Uninstall McKinsey thinking

If you are a client-facing director in an agency like this, I’ll bet that you have clients of whom you are particularly fond, led by CEOs with a passionate, values-based, long term view of their own. Mini-Paul Polmans, if you will. The chances are that the talent process in those clients’ businesses – and your own – needs to be ‘de-McKinseyfied’. What does that mean?

I admire many people who are, or were, at McKinsey. But, as the Financial Times  has noted, the glitter has rusted. What have been McKinsey’s most damaging impacts on the world? Enron? South Africa? Opioids? Spare a thought for the war for talent. Having started this at the turn of the millennium, in 2018 McKinsey upped the ante, with global managing partner Dominic Barton and co-authors proposing that two per cent of any workforce delivers nearly all the business value. (McKinsey did not then downsize by 98 per cent.) To compound this, Barton et al recommended that CEOs spend their scarce time being Prince Charmings, roaming their organisations at all hierarchical levels on the lookout for hard-to-spot high potentials.

You have probably not spent the eye-watering sums required to bring McKinsey into your organisation officially. But they created a pervasive zeitgeist which can only be uninstalled with effort. Here’s how.

 

Wizards and muggles

After eighteen years in recruitment, I decided to study what I had been doing. I did a doctorate in how we select people into senior roles. In my latest book ‘Elites’ I divide wizards (approximately, C-suites in your clients and rainmakers in your own business) from muggles. Using sociological concepts I demystify the ‘wizard magic’ – explaining along the way why meritocracies automatically produce glass ceilings (in other words, they are more a feature than a bug).
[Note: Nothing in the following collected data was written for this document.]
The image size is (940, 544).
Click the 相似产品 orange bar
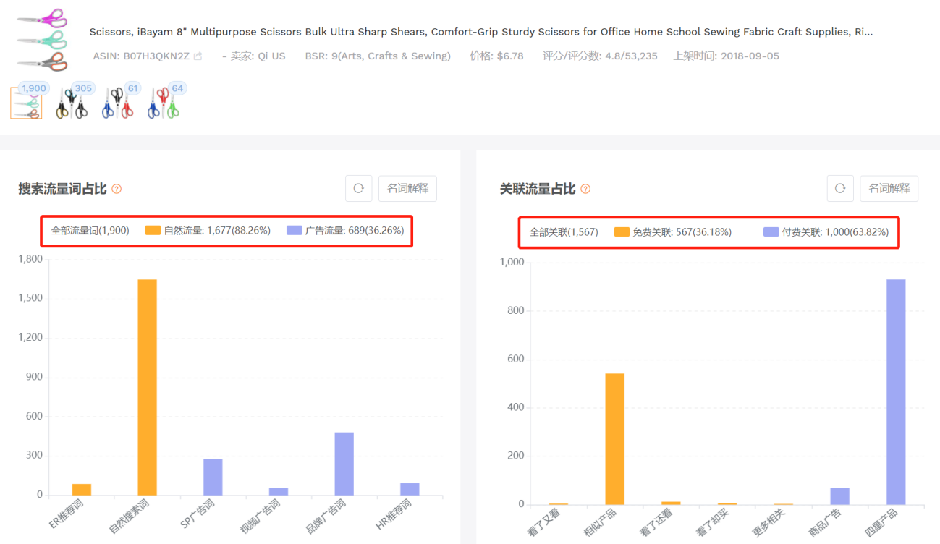614,438
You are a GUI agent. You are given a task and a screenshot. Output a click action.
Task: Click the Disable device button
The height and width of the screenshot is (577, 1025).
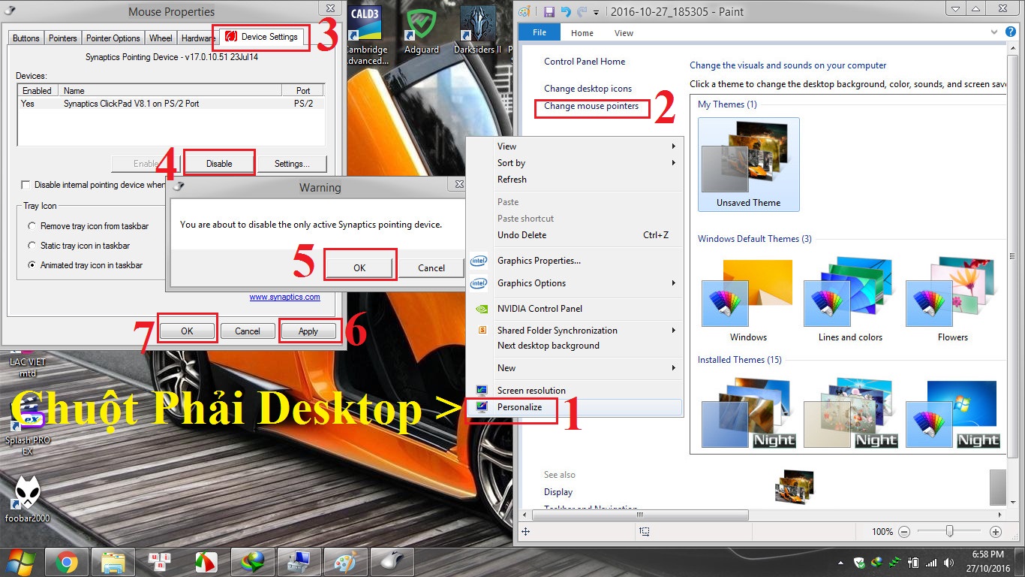(x=219, y=164)
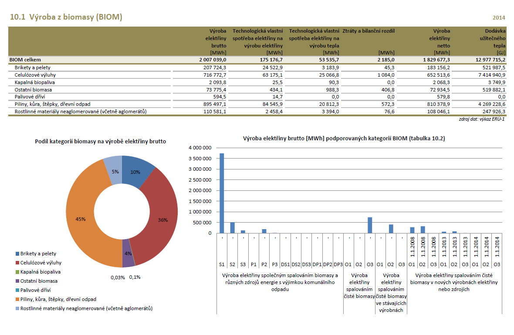Viewport: 514px width, 335px height.
Task: Click the light-blue Rostlinné materiály legend swatch
Action: point(17,308)
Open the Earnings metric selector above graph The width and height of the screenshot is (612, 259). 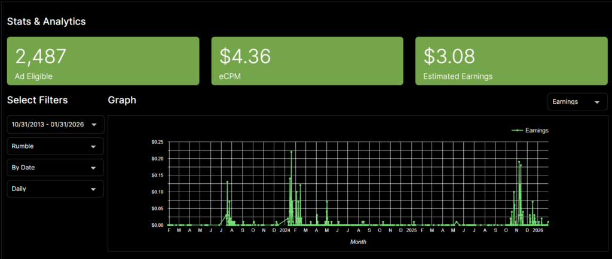(x=577, y=102)

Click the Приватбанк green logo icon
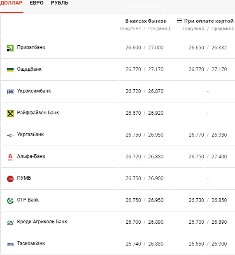(10, 48)
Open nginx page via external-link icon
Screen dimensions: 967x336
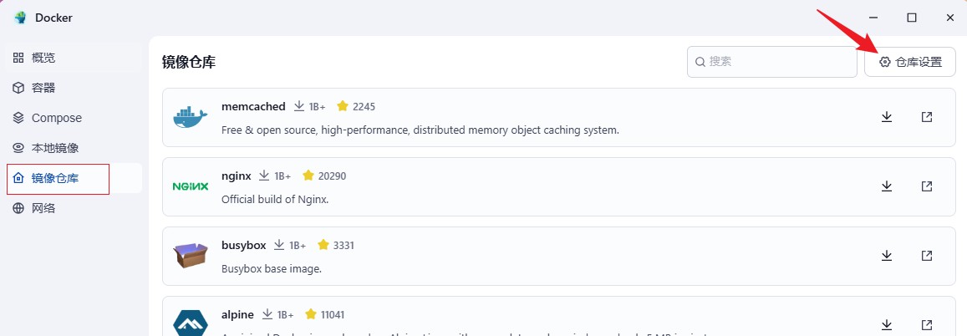927,186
It is language like McKinsey’s in relation to a notionally super-talented ‘two per cent’ which makes the terminology of magic so appropriate. The conclusion I reach is that our vision of talent is being distorted. We’re tricking ourselves into giving too much respect to too few people.

What talent development actions would I recommend to you or your clients who front up passionate, service-driven businesses and want to have a strong talent pipeline?

Businesses like these demand to be led by CEOs who believe in the firm’s deep values and walk the talk. These firms differ from more hierarchical corporate structures. As Professor Laura Empson at the Centre for Professional Service Firms at Cass Business School has shown, to remain credible leaders of this kind need every so often to knock the lights out with clients in difficult situations. They can’t (as the corporate management handbook would have it) delegate all that and concentrate on strategy and accountability. But they have to do this without hurling themselves into the fray all the time, or drinking the Kool-Aid which says that clients only want them. Otherwise there won’t be enough oxygen of client attention, client challenges and client dollars for other top players to grow.

What’s needed from the CEO in talent development? It’s similar to what’s needed in client interaction: a focussed commitment without hogging all the space.

  • Do be a magnet for talent – a role model who earns admiration.
  • Do hand pick a diverse group of talent-spotters, and check in with them periodically. Barton et al are right to suggest that a bureaucratic system will be too risk averse; they’re wrong to suggest that the CEO should be chief talent-spotter. You will miss the diverse individuals the firm may need precisely because they shine in your blind spot.
  • Create and rotate apprenticeship opportunities for those who are identified in this way to understudy closely your firm’s stars.
  • Do be chief coach and listening officer. Be patiently and gently curious, asking those who may not seem ambitious or confident why they aren’t pushing towards the top. Listen to their answers – something about the mystique you have created might be unappealing or dangerous. Tangibly support everyone in your field of vision to progress towards a goal of their own choosing (which might well include being a good parent).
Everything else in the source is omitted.